Molecular dynamics and interactions for creation of stimulation-induced stabilized rafts from small unstable steady-state rafts

Akihiro Kusumi et al. Traffic. 2004 Apr.
Free article

Abstract

We have evaluated the sizes and lifetimes of rafts in the plasma membrane from the existing literature, with a special attention paid to their intrinsically broad distributions and the limited time and space scales that are covered by the observation methods used for these studies. Distinguishing the rafts in the steady state (reserve rafts) from those after stimulation or unintentional crosslinking of raft molecules (stabilized receptor-cluster rafts) is critically important.
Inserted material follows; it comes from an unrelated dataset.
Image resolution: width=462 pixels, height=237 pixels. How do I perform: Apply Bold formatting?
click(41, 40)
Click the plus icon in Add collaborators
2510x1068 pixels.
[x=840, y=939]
In resting cells, the rafts appear small and unstable, and the consensus now is that their sizes are smaller than the optical diffraction limit (250 nm). Upon stimulation, the raft-preferring receptors are clustered, inducing larger, stabilized rafts, probably by coalescing small, unstable rafts or cholesterol-glycosphingolipid complexes in the receptor clusters. This receptor-cluster-induced conversion of raft types may be caused by suppression of alkyl chain isomerization and the lipid lateral diffusion in the cluster, with the aid of exclusion of cholesterol from the bulk domain and the boundary region of the majority of transmembrane proteins. We critically inspected the possible analogy to the boundary lipid concept. Finally, we propose a hypothesis for the coupling of GPI-anchored receptor signals with lipid-anchored signaling molecules in the inner-leaflet raft.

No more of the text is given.